Air-Conditioning for Buildings | Why Too Much Cool is Uncool

One hundred and twelve years since the invention of the air-conditioner—yes, it’s that old—and we’re still coming to terms with its uncool effects.

Back in 1902, Willis Carter only intended to control temperature and humidity inside a printing press to prevent paper from warping.  It was a reasonable enough purpose for a new radical invention.  Before long, AC crossed over from commercial and industrial use to our very homes, and life was never the same again.

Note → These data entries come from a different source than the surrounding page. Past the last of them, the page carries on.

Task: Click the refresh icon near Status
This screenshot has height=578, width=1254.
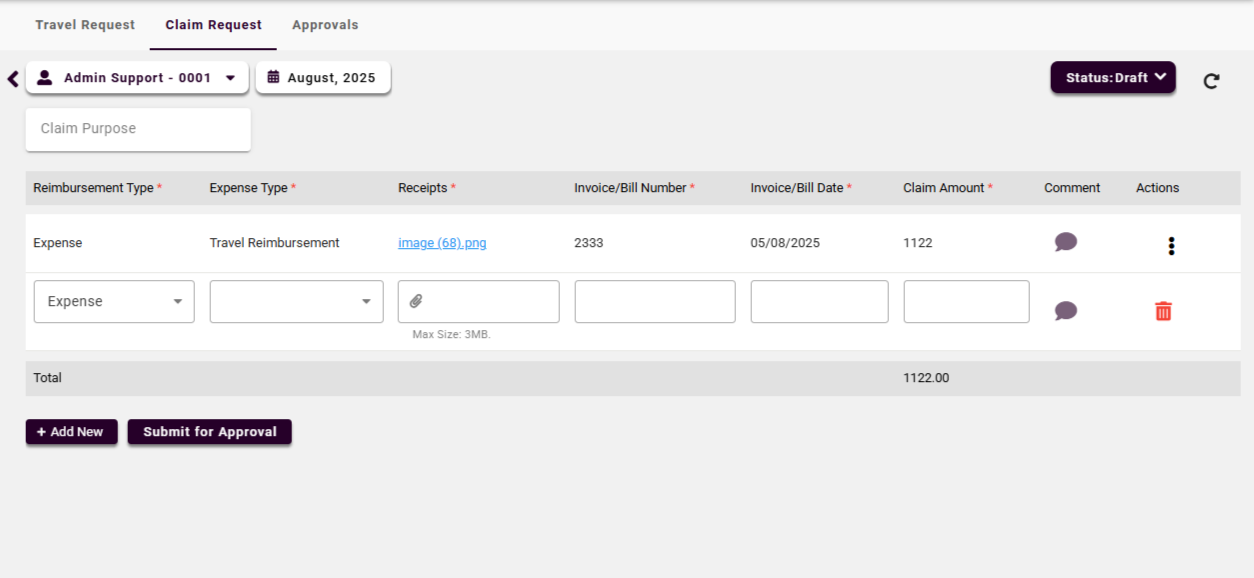Action: point(1211,81)
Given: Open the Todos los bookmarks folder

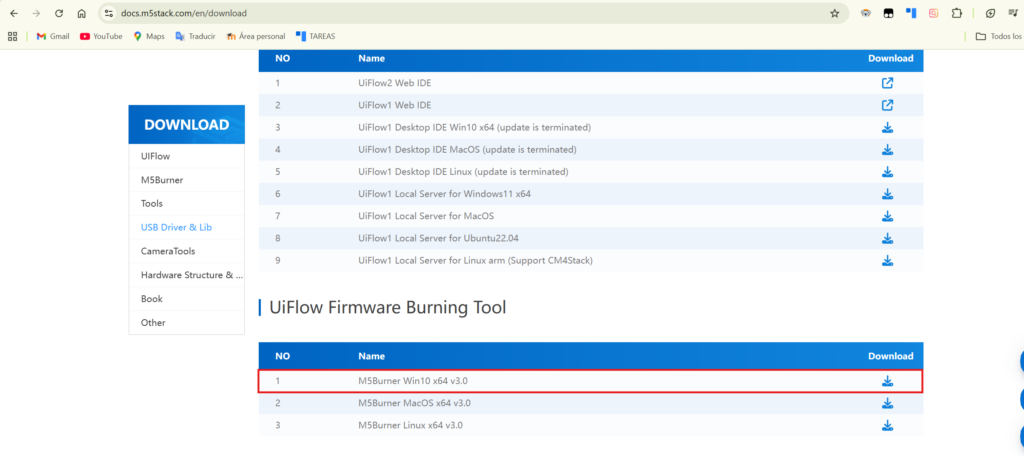Looking at the screenshot, I should (998, 36).
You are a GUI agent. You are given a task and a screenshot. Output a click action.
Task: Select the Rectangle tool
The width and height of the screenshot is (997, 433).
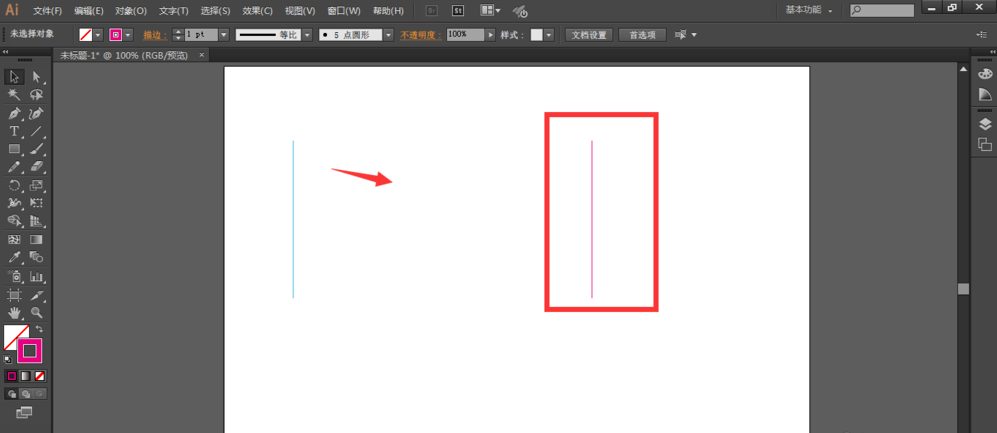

Phoenix, Arizona: well alive at night (Image from

Phoenix, Arizona: well alive at night (Image from

Actually, I can’t be sure; I grew up in a home where it never occurred to us to install an AC unit.  Maybe my parents realized the monthly bill would fry us.  The only time I experienced air-conditioning is whenever I’d step inside a mall or get on the bus.  Back in our house, we had low-tech ways to combat the heat—a dependable electric fan, open windows, high-ceilings, and a lush garden outside.


The Power of Coolness

In many ways, I delight in the fact that our monthly bills have never amounted to more than thirty dollars.  There must be some sort of trickery going on, if not some serious Scrooge-like belt-tightening.  Yes, there are, but we don’t feel like deprived at all.  We still watch our TV, we still use the PC and washing machine and the fridge, but we also know when to turn off the LED lights and the fan, and curb our use.

They say air-conditioning empowered people, freeing us from the burden and limitations of the weather.  Air-conditioning …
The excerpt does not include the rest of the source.